Activity: Make an exact copy of every record that follows.

** Data section follows **

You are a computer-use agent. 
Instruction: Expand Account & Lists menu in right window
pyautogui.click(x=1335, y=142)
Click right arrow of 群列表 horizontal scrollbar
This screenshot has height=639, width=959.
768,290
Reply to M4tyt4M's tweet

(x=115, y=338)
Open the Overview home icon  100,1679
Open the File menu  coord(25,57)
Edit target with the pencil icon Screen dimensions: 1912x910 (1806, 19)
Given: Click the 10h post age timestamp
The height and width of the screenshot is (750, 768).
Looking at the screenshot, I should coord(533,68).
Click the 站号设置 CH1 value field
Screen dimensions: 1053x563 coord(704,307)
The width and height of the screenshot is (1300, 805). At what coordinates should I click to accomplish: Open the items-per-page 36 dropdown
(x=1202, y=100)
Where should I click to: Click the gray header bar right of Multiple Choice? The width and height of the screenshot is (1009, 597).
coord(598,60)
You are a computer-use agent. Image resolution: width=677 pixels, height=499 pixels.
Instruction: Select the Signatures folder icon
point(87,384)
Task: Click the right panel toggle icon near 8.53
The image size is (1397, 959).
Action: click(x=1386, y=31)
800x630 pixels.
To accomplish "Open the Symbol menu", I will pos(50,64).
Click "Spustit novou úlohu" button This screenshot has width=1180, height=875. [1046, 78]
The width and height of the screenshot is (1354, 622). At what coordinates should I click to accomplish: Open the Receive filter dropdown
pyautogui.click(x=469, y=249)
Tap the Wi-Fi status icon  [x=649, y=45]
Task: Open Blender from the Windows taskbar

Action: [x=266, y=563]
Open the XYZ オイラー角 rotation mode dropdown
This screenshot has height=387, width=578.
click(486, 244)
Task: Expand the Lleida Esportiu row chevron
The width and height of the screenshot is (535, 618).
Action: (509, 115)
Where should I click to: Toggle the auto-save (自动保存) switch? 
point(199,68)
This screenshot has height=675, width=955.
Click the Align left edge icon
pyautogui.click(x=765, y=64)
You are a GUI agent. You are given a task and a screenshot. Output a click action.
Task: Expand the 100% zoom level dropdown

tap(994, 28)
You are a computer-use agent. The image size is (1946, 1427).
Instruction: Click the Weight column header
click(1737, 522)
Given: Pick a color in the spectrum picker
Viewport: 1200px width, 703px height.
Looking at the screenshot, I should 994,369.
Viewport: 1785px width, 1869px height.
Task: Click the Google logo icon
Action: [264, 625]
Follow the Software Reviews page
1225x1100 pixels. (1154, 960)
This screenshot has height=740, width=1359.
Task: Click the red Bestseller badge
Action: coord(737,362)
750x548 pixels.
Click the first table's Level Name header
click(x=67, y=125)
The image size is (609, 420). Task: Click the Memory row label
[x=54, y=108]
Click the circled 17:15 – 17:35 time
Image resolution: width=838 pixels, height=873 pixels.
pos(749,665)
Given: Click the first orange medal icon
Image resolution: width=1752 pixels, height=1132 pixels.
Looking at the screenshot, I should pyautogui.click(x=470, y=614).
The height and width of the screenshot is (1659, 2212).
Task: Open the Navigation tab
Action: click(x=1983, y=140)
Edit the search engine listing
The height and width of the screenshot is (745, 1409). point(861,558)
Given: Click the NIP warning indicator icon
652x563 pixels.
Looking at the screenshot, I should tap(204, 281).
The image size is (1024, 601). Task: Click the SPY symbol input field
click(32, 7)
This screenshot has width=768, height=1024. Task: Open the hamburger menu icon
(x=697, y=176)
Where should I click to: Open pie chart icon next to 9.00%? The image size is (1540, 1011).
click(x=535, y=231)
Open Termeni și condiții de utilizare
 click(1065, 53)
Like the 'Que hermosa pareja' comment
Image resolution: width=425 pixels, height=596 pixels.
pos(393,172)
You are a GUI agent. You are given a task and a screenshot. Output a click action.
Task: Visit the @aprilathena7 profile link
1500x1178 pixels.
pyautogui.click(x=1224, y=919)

** End of Data section **

Solved exercise:
You are a computer-use agent. 
Instruction: Expand Account & Lists menu in right window
pyautogui.click(x=1335, y=142)
Click right arrow of 群列表 horizontal scrollbar
This screenshot has height=639, width=959.
768,290
Reply to M4tyt4M's tweet

(x=115, y=338)
Open the Overview home icon  100,1679
Open the File menu  coord(25,57)
Edit target with the pencil icon Screen dimensions: 1912x910 (1806, 19)
Given: Click the 10h post age timestamp
The height and width of the screenshot is (750, 768).
Looking at the screenshot, I should coord(533,68).
Click the 站号设置 CH1 value field
Screen dimensions: 1053x563 coord(704,307)
The width and height of the screenshot is (1300, 805). At what coordinates should I click to accomplish: Open the items-per-page 36 dropdown
(x=1202, y=100)
Where should I click to: Click the gray header bar right of Multiple Choice? The width and height of the screenshot is (1009, 597).
coord(598,60)
You are a computer-use agent. Image resolution: width=677 pixels, height=499 pixels.
Instruction: Select the Signatures folder icon
point(87,384)
Task: Click the right panel toggle icon near 8.53
The image size is (1397, 959).
Action: click(x=1386, y=31)
800x630 pixels.
To accomplish "Open the Symbol menu", I will pos(50,64).
Click "Spustit novou úlohu" button This screenshot has width=1180, height=875. [1046, 78]
The width and height of the screenshot is (1354, 622). At what coordinates should I click to accomplish: Open the Receive filter dropdown
pyautogui.click(x=469, y=249)
Tap the Wi-Fi status icon  [x=649, y=45]
Task: Open Blender from the Windows taskbar

Action: [x=266, y=563]
Open the XYZ オイラー角 rotation mode dropdown
This screenshot has height=387, width=578.
click(486, 244)
Task: Expand the Lleida Esportiu row chevron
The width and height of the screenshot is (535, 618).
Action: (509, 115)
Where should I click to: Toggle the auto-save (自动保存) switch? 
point(199,68)
This screenshot has height=675, width=955.
Click the Align left edge icon
pyautogui.click(x=765, y=64)
You are a GUI agent. You are given a task and a screenshot. Output a click action.
Task: Expand the 100% zoom level dropdown

tap(994, 28)
You are a computer-use agent. The image size is (1946, 1427).
Instruction: Click the Weight column header
click(1737, 522)
Given: Pick a color in the spectrum picker
Viewport: 1200px width, 703px height.
Looking at the screenshot, I should 994,369.
Viewport: 1785px width, 1869px height.
Task: Click the Google logo icon
Action: [264, 625]
Follow the Software Reviews page
1225x1100 pixels. (1154, 960)
This screenshot has height=740, width=1359.
Task: Click the red Bestseller badge
Action: coord(737,362)
750x548 pixels.
Click the first table's Level Name header
click(x=67, y=125)
The image size is (609, 420). Task: Click the Memory row label
[x=54, y=108]
Click the circled 17:15 – 17:35 time
Image resolution: width=838 pixels, height=873 pixels.
pos(749,665)
Given: Click the first orange medal icon
Image resolution: width=1752 pixels, height=1132 pixels.
Looking at the screenshot, I should pyautogui.click(x=470, y=614).
The height and width of the screenshot is (1659, 2212).
Task: Open the Navigation tab
Action: click(x=1983, y=140)
Edit the search engine listing
The height and width of the screenshot is (745, 1409). point(861,558)
Given: Click the NIP warning indicator icon
652x563 pixels.
Looking at the screenshot, I should tap(204, 281).
The image size is (1024, 601). Task: Click the SPY symbol input field
click(32, 7)
This screenshot has width=768, height=1024. Task: Open the hamburger menu icon
(x=697, y=176)
Where should I click to: Open pie chart icon next to 9.00%? The image size is (1540, 1011).
click(x=535, y=231)
Open Termeni și condiții de utilizare
 click(1065, 53)
Like the 'Que hermosa pareja' comment
Image resolution: width=425 pixels, height=596 pixels.
pos(393,172)
You are a GUI agent. You are given a task and a screenshot. Output a click action.
Task: Visit the @aprilathena7 profile link
1500x1178 pixels.
pyautogui.click(x=1224, y=919)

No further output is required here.